▶ WHAT IS EXPECTED
Please copy out the rows below with every "screenshot" swapped for "screen capture" and nothing else changed. Leave the pictures out.

★ ★ ★

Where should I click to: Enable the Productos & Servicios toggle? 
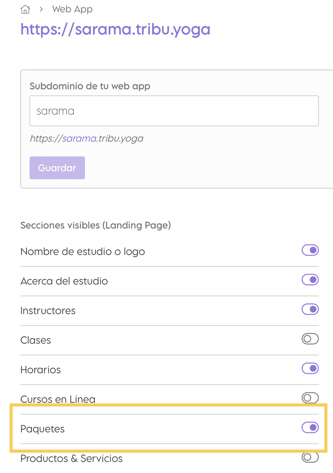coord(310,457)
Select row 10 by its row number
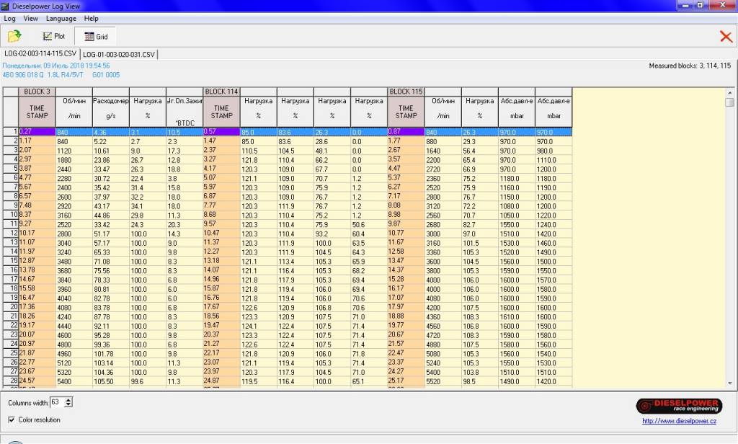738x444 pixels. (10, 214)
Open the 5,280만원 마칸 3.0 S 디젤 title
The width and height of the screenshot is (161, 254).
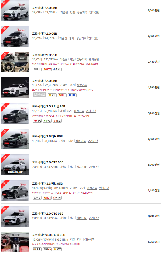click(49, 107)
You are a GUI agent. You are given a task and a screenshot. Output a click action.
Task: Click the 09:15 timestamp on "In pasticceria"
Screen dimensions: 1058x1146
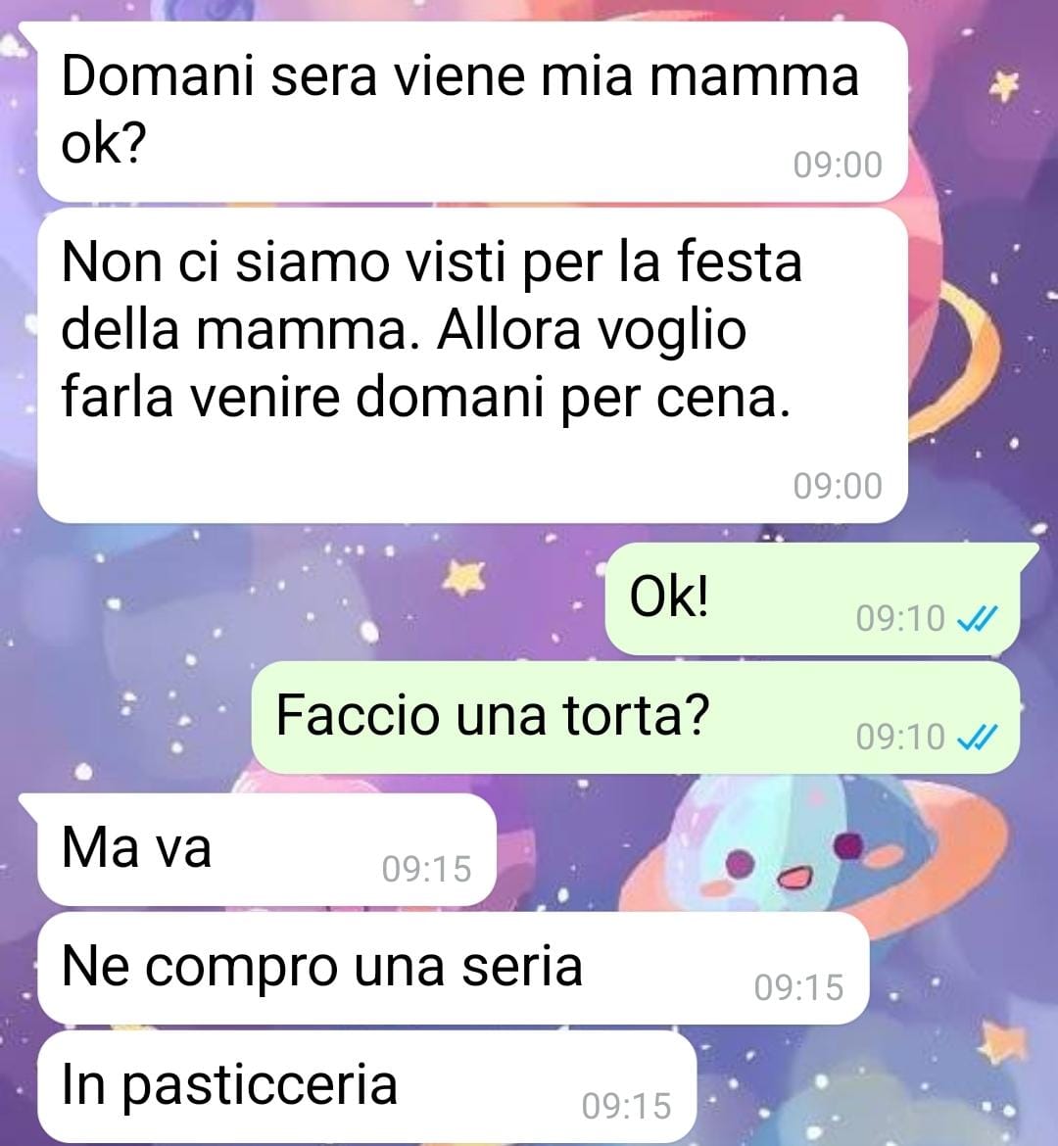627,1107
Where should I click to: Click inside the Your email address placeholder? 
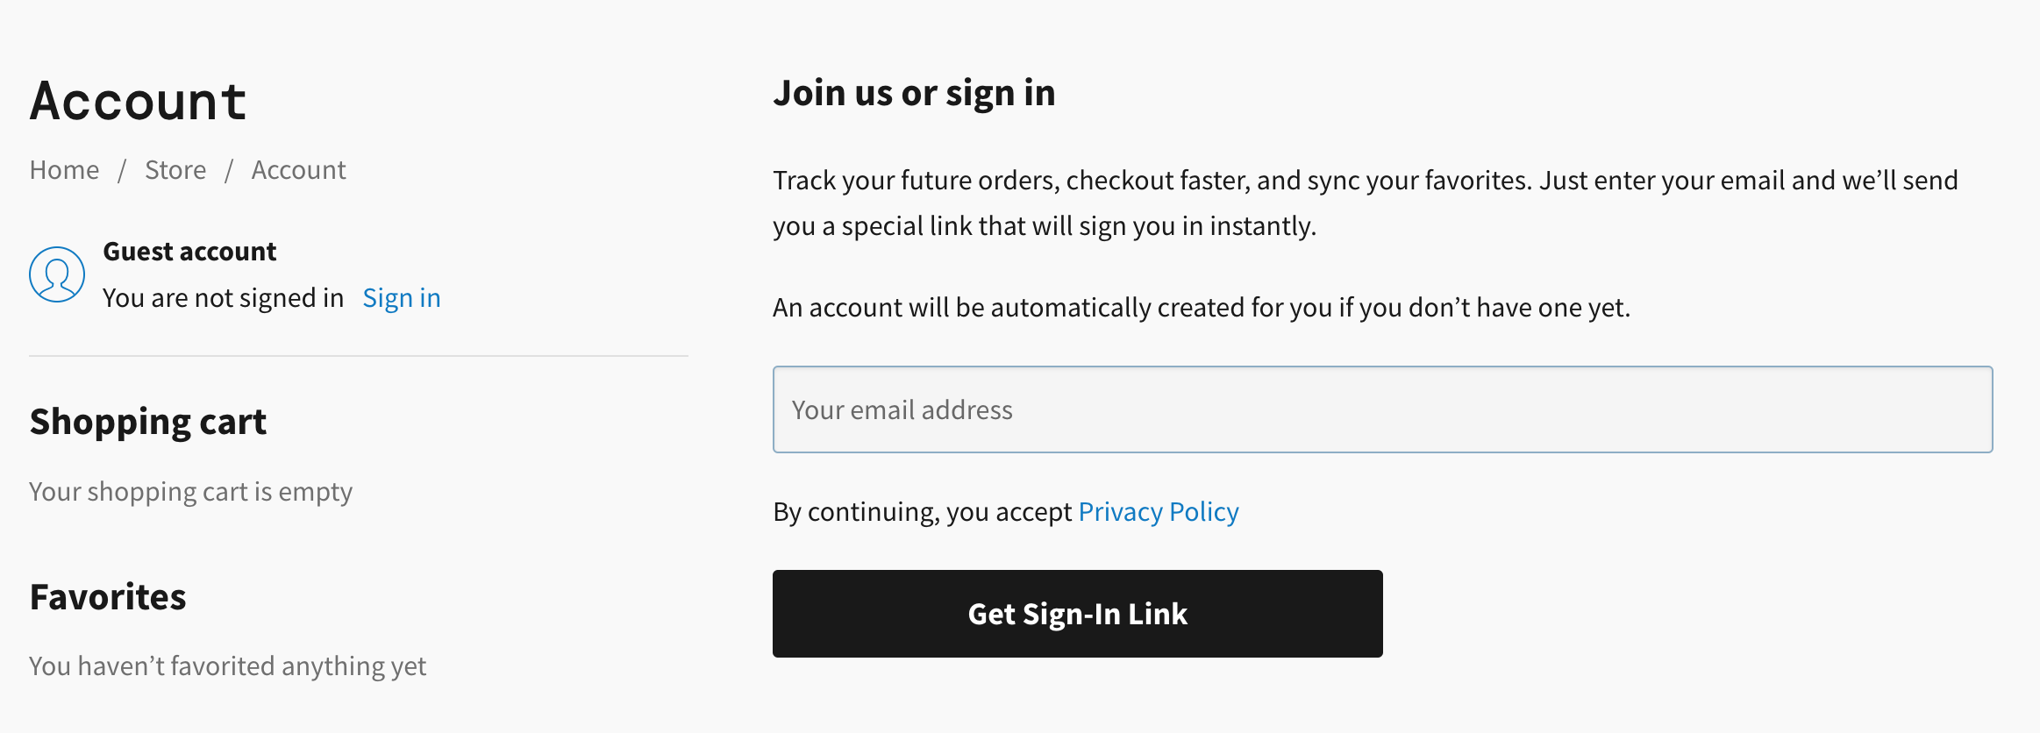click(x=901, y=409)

★ ★ ★

▶ OUTPUT
Where should I click to: Enable the Productos & Servicios toggle? 
coord(310,457)
Select row 10 by its row number
738x444 pixels. (10, 214)
Open the 5,280만원 마칸 3.0 S 디젤 title
The width and height of the screen capture is (161, 254).
click(49, 107)
You are a GUI agent. You are given a task and a screen capture. Output a click action.
Task: Click the 09:15 timestamp on "In pasticceria"
Screen dimensions: 1058x1146
627,1107
Where should I click to: Click inside the Your email address placeholder? 
click(x=901, y=409)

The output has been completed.